» **Data to process**:
--------------------------------

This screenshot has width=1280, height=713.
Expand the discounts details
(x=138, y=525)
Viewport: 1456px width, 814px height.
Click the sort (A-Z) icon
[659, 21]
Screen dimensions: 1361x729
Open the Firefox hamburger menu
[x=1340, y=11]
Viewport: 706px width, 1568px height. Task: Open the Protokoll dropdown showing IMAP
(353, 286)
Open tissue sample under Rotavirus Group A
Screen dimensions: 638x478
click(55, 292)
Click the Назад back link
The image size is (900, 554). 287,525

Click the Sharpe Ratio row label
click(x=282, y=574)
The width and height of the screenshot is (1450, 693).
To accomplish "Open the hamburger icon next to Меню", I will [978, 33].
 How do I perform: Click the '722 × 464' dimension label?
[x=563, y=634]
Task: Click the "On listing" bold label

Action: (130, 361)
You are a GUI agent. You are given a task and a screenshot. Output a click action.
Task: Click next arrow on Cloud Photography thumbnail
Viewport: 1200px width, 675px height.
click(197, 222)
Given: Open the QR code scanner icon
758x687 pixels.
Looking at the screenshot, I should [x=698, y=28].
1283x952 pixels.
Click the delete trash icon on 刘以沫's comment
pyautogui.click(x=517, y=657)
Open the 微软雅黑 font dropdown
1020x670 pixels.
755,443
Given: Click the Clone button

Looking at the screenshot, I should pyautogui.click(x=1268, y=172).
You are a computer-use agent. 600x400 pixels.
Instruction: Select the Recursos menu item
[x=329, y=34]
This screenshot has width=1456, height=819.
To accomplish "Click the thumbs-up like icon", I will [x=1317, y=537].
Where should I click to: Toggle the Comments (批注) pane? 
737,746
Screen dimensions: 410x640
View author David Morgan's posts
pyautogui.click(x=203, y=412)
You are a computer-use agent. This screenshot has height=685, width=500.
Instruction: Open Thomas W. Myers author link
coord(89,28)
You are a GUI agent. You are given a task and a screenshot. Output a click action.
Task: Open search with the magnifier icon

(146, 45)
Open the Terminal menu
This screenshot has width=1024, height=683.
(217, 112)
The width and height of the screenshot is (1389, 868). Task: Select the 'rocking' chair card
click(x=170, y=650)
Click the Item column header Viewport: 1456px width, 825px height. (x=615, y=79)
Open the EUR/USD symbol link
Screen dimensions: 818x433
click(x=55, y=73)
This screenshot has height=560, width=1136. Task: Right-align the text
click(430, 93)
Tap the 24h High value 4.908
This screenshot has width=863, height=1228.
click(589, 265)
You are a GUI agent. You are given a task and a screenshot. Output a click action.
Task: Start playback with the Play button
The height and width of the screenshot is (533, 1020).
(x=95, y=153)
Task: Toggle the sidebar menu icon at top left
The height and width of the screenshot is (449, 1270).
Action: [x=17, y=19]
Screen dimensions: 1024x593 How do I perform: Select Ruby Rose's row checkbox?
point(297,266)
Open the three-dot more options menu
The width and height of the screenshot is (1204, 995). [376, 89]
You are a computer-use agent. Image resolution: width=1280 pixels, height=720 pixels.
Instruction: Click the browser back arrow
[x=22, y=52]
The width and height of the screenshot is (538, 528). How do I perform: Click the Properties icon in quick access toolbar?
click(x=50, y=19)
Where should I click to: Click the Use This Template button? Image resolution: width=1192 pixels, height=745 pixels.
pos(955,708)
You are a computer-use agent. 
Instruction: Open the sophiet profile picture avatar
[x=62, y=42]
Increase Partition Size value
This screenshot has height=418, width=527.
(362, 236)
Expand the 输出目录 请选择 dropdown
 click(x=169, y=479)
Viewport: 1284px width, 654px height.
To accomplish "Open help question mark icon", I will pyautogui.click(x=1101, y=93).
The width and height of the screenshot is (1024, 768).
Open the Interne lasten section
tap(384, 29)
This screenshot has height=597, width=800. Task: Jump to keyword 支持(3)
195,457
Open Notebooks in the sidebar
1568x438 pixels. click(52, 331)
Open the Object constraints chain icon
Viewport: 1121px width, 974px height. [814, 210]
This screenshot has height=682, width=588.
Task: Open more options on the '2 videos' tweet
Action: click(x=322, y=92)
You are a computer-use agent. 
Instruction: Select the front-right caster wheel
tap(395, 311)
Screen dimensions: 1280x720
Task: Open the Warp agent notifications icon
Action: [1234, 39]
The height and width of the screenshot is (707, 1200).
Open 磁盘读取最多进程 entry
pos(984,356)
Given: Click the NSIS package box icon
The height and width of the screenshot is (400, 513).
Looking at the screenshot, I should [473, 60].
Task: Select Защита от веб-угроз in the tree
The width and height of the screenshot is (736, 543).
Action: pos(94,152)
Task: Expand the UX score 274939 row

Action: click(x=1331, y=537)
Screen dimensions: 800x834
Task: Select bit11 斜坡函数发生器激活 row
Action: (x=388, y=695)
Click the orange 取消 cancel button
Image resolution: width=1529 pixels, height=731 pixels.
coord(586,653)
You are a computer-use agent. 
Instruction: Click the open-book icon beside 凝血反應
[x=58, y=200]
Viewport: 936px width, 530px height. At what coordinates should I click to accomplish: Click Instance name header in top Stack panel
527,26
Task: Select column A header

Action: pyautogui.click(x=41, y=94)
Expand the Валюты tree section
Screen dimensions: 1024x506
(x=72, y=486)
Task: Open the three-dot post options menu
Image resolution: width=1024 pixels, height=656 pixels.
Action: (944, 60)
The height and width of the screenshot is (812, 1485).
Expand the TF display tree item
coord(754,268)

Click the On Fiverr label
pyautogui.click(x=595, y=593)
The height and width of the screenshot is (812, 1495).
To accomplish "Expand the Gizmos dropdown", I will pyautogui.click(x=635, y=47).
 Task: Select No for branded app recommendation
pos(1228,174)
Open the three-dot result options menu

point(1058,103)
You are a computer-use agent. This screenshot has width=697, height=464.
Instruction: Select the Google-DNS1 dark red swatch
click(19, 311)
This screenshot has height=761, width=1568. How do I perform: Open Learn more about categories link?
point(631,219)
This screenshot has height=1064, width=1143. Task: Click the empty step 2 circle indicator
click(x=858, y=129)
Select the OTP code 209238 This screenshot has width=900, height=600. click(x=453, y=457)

--------------------------------

» **What needs to be done**:
Keeping each line intact, set down the entire listing once more.

» **Task response**:
This screenshot has width=1280, height=713.
Expand the discounts details
(x=138, y=525)
Viewport: 1456px width, 814px height.
Click the sort (A-Z) icon
[659, 21]
Screen dimensions: 1361x729
Open the Firefox hamburger menu
[x=1340, y=11]
Viewport: 706px width, 1568px height. Task: Open the Protokoll dropdown showing IMAP
(353, 286)
Open tissue sample under Rotavirus Group A
Screen dimensions: 638x478
click(55, 292)
Click the Назад back link
The image size is (900, 554). 287,525

Click the Sharpe Ratio row label
click(x=282, y=574)
The width and height of the screenshot is (1450, 693).
To accomplish "Open the hamburger icon next to Меню", I will [978, 33].
 How do I perform: Click the '722 × 464' dimension label?
[x=563, y=634]
Task: Click the "On listing" bold label

Action: (130, 361)
You are a GUI agent. You are given a task and a screenshot. Output a click action.
Task: Click next arrow on Cloud Photography thumbnail
Viewport: 1200px width, 675px height.
click(197, 222)
Given: Open the QR code scanner icon
758x687 pixels.
Looking at the screenshot, I should [x=698, y=28].
1283x952 pixels.
Click the delete trash icon on 刘以沫's comment
pyautogui.click(x=517, y=657)
Open the 微软雅黑 font dropdown
1020x670 pixels.
755,443
Given: Click the Clone button

Looking at the screenshot, I should pyautogui.click(x=1268, y=172).
You are a computer-use agent. 600x400 pixels.
Instruction: Select the Recursos menu item
[x=329, y=34]
This screenshot has width=1456, height=819.
To accomplish "Click the thumbs-up like icon", I will [x=1317, y=537].
Where should I click to: Toggle the Comments (批注) pane? 
737,746
Screen dimensions: 410x640
View author David Morgan's posts
pyautogui.click(x=203, y=412)
You are a computer-use agent. This screenshot has height=685, width=500.
Instruction: Open Thomas W. Myers author link
coord(89,28)
You are a GUI agent. You are given a task and a screenshot. Output a click action.
Task: Open search with the magnifier icon

(146, 45)
Open the Terminal menu
This screenshot has width=1024, height=683.
(217, 112)
The width and height of the screenshot is (1389, 868). Task: Select the 'rocking' chair card
click(x=170, y=650)
Click the Item column header Viewport: 1456px width, 825px height. (x=615, y=79)
Open the EUR/USD symbol link
Screen dimensions: 818x433
click(x=55, y=73)
This screenshot has height=560, width=1136. Task: Right-align the text
click(430, 93)
Tap the 24h High value 4.908
This screenshot has width=863, height=1228.
click(589, 265)
You are a GUI agent. You are given a task and a screenshot. Output a click action.
Task: Start playback with the Play button
The height and width of the screenshot is (533, 1020).
(x=95, y=153)
Task: Toggle the sidebar menu icon at top left
The height and width of the screenshot is (449, 1270).
Action: [x=17, y=19]
Screen dimensions: 1024x593 How do I perform: Select Ruby Rose's row checkbox?
point(297,266)
Open the three-dot more options menu
The width and height of the screenshot is (1204, 995). [376, 89]
You are a computer-use agent. Image resolution: width=1280 pixels, height=720 pixels.
Instruction: Click the browser back arrow
[x=22, y=52]
The width and height of the screenshot is (538, 528). How do I perform: Click the Properties icon in quick access toolbar?
click(x=50, y=19)
Where should I click to: Click the Use This Template button? Image resolution: width=1192 pixels, height=745 pixels.
pos(955,708)
You are a computer-use agent. 
Instruction: Open the sophiet profile picture avatar
[x=62, y=42]
Increase Partition Size value
This screenshot has height=418, width=527.
(362, 236)
Expand the 输出目录 请选择 dropdown
 click(x=169, y=479)
Viewport: 1284px width, 654px height.
To accomplish "Open help question mark icon", I will pyautogui.click(x=1101, y=93).
The width and height of the screenshot is (1024, 768).
Open the Interne lasten section
tap(384, 29)
This screenshot has height=597, width=800. Task: Jump to keyword 支持(3)
195,457
Open Notebooks in the sidebar
1568x438 pixels. click(52, 331)
Open the Object constraints chain icon
Viewport: 1121px width, 974px height. [814, 210]
This screenshot has height=682, width=588.
Task: Open more options on the '2 videos' tweet
Action: click(x=322, y=92)
You are a computer-use agent. 
Instruction: Select the front-right caster wheel
tap(395, 311)
Screen dimensions: 1280x720
Task: Open the Warp agent notifications icon
Action: [1234, 39]
The height and width of the screenshot is (707, 1200).
Open 磁盘读取最多进程 entry
pos(984,356)
Given: Click the NSIS package box icon
The height and width of the screenshot is (400, 513).
Looking at the screenshot, I should [473, 60].
Task: Select Защита от веб-угроз in the tree
The width and height of the screenshot is (736, 543).
Action: pos(94,152)
Task: Expand the UX score 274939 row

Action: click(x=1331, y=537)
Screen dimensions: 800x834
Task: Select bit11 斜坡函数发生器激活 row
Action: (x=388, y=695)
Click the orange 取消 cancel button
Image resolution: width=1529 pixels, height=731 pixels.
coord(586,653)
You are a computer-use agent. 
Instruction: Click the open-book icon beside 凝血反應
[x=58, y=200]
Viewport: 936px width, 530px height. At what coordinates should I click to accomplish: Click Instance name header in top Stack panel
527,26
Task: Select column A header

Action: pyautogui.click(x=41, y=94)
Expand the Валюты tree section
Screen dimensions: 1024x506
(x=72, y=486)
Task: Open the three-dot post options menu
Image resolution: width=1024 pixels, height=656 pixels.
Action: (944, 60)
The height and width of the screenshot is (812, 1485).
Expand the TF display tree item
coord(754,268)

Click the On Fiverr label
pyautogui.click(x=595, y=593)
The height and width of the screenshot is (812, 1495).
To accomplish "Expand the Gizmos dropdown", I will pyautogui.click(x=635, y=47).
 Task: Select No for branded app recommendation
pos(1228,174)
Open the three-dot result options menu

point(1058,103)
You are a computer-use agent. This screenshot has width=697, height=464.
Instruction: Select the Google-DNS1 dark red swatch
click(19, 311)
This screenshot has height=761, width=1568. How do I perform: Open Learn more about categories link?
point(631,219)
This screenshot has height=1064, width=1143. Task: Click the empty step 2 circle indicator
click(x=858, y=129)
Select the OTP code 209238 This screenshot has width=900, height=600. click(x=453, y=457)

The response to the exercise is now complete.